* Data for analysis
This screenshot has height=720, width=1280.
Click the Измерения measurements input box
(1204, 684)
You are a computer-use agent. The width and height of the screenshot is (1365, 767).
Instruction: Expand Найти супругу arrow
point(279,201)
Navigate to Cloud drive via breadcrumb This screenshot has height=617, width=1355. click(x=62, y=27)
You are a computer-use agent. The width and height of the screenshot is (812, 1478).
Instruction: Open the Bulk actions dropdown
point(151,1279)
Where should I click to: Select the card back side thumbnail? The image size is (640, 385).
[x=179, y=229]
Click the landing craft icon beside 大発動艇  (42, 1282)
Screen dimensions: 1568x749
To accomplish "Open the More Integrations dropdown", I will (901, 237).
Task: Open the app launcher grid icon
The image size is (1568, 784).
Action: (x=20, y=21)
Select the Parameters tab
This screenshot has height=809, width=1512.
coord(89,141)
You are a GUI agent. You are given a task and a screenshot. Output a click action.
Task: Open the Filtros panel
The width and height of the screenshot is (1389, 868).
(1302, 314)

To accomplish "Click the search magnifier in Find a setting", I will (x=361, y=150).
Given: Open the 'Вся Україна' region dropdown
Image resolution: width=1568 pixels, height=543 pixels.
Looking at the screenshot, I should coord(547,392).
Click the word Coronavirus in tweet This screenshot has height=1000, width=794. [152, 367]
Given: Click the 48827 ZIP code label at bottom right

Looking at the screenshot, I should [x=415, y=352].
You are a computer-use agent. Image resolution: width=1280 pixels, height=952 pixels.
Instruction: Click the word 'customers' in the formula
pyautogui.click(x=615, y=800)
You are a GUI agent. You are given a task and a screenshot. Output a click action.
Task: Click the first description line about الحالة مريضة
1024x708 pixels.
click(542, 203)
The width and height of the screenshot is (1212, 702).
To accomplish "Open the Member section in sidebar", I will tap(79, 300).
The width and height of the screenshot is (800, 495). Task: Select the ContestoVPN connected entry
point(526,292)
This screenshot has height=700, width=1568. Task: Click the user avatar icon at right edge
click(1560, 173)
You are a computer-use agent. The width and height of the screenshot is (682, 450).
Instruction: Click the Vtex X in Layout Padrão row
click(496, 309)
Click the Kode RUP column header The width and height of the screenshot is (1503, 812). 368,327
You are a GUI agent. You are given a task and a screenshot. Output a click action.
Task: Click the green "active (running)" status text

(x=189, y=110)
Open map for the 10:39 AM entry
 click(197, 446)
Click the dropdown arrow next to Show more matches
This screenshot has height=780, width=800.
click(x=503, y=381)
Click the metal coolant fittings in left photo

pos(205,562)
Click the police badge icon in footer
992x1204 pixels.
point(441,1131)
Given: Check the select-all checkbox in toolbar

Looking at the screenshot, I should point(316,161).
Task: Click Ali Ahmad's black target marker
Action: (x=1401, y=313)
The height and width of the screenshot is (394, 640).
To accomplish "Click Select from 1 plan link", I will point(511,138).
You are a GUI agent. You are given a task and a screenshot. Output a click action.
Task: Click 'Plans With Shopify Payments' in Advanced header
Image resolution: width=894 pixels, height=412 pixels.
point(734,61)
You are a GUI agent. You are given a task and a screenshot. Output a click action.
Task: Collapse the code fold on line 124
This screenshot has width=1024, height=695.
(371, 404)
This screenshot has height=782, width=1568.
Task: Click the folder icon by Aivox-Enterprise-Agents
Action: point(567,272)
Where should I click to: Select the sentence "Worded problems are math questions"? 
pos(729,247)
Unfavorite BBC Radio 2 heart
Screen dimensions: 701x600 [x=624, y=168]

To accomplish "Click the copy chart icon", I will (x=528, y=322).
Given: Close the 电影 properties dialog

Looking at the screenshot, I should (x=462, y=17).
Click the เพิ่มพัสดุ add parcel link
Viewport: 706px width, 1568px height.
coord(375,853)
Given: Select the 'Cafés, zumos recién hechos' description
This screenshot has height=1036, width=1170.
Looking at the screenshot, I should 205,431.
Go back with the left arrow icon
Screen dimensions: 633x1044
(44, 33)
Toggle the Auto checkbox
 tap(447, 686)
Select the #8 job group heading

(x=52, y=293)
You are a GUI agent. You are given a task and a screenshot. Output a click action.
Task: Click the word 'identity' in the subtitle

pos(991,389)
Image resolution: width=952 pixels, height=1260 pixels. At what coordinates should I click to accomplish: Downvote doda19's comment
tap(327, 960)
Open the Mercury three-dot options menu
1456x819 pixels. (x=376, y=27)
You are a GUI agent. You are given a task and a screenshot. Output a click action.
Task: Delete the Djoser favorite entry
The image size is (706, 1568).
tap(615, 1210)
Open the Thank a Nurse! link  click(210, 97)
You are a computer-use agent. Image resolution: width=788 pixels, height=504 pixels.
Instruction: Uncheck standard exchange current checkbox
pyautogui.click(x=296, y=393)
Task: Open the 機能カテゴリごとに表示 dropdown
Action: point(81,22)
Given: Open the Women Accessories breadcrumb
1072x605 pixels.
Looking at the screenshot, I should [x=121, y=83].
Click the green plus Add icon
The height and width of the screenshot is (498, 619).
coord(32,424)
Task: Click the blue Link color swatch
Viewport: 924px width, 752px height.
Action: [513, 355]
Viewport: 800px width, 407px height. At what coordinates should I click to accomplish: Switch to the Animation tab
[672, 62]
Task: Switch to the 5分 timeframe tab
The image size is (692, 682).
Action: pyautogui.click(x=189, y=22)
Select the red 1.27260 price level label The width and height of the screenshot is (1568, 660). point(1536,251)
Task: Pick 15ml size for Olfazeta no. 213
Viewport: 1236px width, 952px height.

* Exercise aim
Without skipping a line, retype the full listing.

* Exercise answer
This screenshot has height=720, width=1280.
Click the Измерения measurements input box
(1204, 684)
You are a computer-use agent. The width and height of the screenshot is (1365, 767).
Instruction: Expand Найти супругу arrow
point(279,201)
Navigate to Cloud drive via breadcrumb This screenshot has height=617, width=1355. click(x=62, y=27)
You are a computer-use agent. The width and height of the screenshot is (812, 1478).
Instruction: Open the Bulk actions dropdown
point(151,1279)
Where should I click to: Select the card back side thumbnail? The image size is (640, 385).
[x=179, y=229]
Click the landing craft icon beside 大発動艇  (42, 1282)
Screen dimensions: 1568x749
To accomplish "Open the More Integrations dropdown", I will (901, 237).
Task: Open the app launcher grid icon
The image size is (1568, 784).
Action: (x=20, y=21)
Select the Parameters tab
This screenshot has height=809, width=1512.
coord(89,141)
You are a GUI agent. You are given a task and a screenshot. Output a click action.
Task: Open the Filtros panel
The width and height of the screenshot is (1389, 868).
(1302, 314)

To accomplish "Click the search magnifier in Find a setting", I will (x=361, y=150).
Given: Open the 'Вся Україна' region dropdown
Image resolution: width=1568 pixels, height=543 pixels.
Looking at the screenshot, I should coord(547,392).
Click the word Coronavirus in tweet This screenshot has height=1000, width=794. [152, 367]
Given: Click the 48827 ZIP code label at bottom right

Looking at the screenshot, I should [x=415, y=352].
You are a computer-use agent. Image resolution: width=1280 pixels, height=952 pixels.
Instruction: Click the word 'customers' in the formula
pyautogui.click(x=615, y=800)
You are a GUI agent. You are given a task and a screenshot. Output a click action.
Task: Click the first description line about الحالة مريضة
1024x708 pixels.
click(542, 203)
The width and height of the screenshot is (1212, 702).
To accomplish "Open the Member section in sidebar", I will tap(79, 300).
The width and height of the screenshot is (800, 495). Task: Select the ContestoVPN connected entry
point(526,292)
This screenshot has height=700, width=1568. Task: Click the user avatar icon at right edge
click(1560, 173)
You are a computer-use agent. The width and height of the screenshot is (682, 450).
Instruction: Click the Vtex X in Layout Padrão row
click(496, 309)
Click the Kode RUP column header The width and height of the screenshot is (1503, 812). 368,327
You are a GUI agent. You are given a task and a screenshot. Output a click action.
Task: Click the green "active (running)" status text

(x=189, y=110)
Open map for the 10:39 AM entry
 click(197, 446)
Click the dropdown arrow next to Show more matches
This screenshot has height=780, width=800.
click(x=503, y=381)
Click the metal coolant fittings in left photo

pos(205,562)
Click the police badge icon in footer
992x1204 pixels.
point(441,1131)
Given: Check the select-all checkbox in toolbar

Looking at the screenshot, I should point(316,161).
Task: Click Ali Ahmad's black target marker
Action: (x=1401, y=313)
The height and width of the screenshot is (394, 640).
To accomplish "Click Select from 1 plan link", I will point(511,138).
You are a GUI agent. You are given a task and a screenshot. Output a click action.
Task: Click 'Plans With Shopify Payments' in Advanced header
Image resolution: width=894 pixels, height=412 pixels.
point(734,61)
You are a GUI agent. You are given a task and a screenshot. Output a click action.
Task: Collapse the code fold on line 124
This screenshot has width=1024, height=695.
(371, 404)
This screenshot has height=782, width=1568.
Task: Click the folder icon by Aivox-Enterprise-Agents
Action: point(567,272)
Where should I click to: Select the sentence "Worded problems are math questions"? 
pos(729,247)
Unfavorite BBC Radio 2 heart
Screen dimensions: 701x600 [x=624, y=168]

To accomplish "Click the copy chart icon", I will (x=528, y=322).
Given: Close the 电影 properties dialog

Looking at the screenshot, I should (x=462, y=17).
Click the เพิ่มพัสดุ add parcel link
Viewport: 706px width, 1568px height.
coord(375,853)
Given: Select the 'Cafés, zumos recién hechos' description
This screenshot has height=1036, width=1170.
Looking at the screenshot, I should 205,431.
Go back with the left arrow icon
Screen dimensions: 633x1044
(44, 33)
Toggle the Auto checkbox
 tap(447, 686)
Select the #8 job group heading

(x=52, y=293)
You are a GUI agent. You are given a task and a screenshot. Output a click action.
Task: Click the word 'identity' in the subtitle

pos(991,389)
Image resolution: width=952 pixels, height=1260 pixels. At what coordinates should I click to accomplish: Downvote doda19's comment
tap(327, 960)
Open the Mercury three-dot options menu
1456x819 pixels. (x=376, y=27)
You are a GUI agent. You are given a task and a screenshot. Output a click action.
Task: Delete the Djoser favorite entry
The image size is (706, 1568).
tap(615, 1210)
Open the Thank a Nurse! link  click(210, 97)
You are a computer-use agent. Image resolution: width=788 pixels, height=504 pixels.
Instruction: Uncheck standard exchange current checkbox
pyautogui.click(x=296, y=393)
Task: Open the 機能カテゴリごとに表示 dropdown
Action: point(81,22)
Given: Open the Women Accessories breadcrumb
1072x605 pixels.
Looking at the screenshot, I should [x=121, y=83].
Click the green plus Add icon
The height and width of the screenshot is (498, 619).
coord(32,424)
Task: Click the blue Link color swatch
Viewport: 924px width, 752px height.
Action: [513, 355]
Viewport: 800px width, 407px height. At what coordinates should I click to accomplish: Switch to the Animation tab
[672, 62]
Task: Switch to the 5分 timeframe tab
The image size is (692, 682).
Action: pyautogui.click(x=189, y=22)
Select the red 1.27260 price level label The width and height of the screenshot is (1568, 660). point(1536,251)
Task: Pick 15ml size for Olfazeta no. 213
Viewport: 1236px width, 952px height.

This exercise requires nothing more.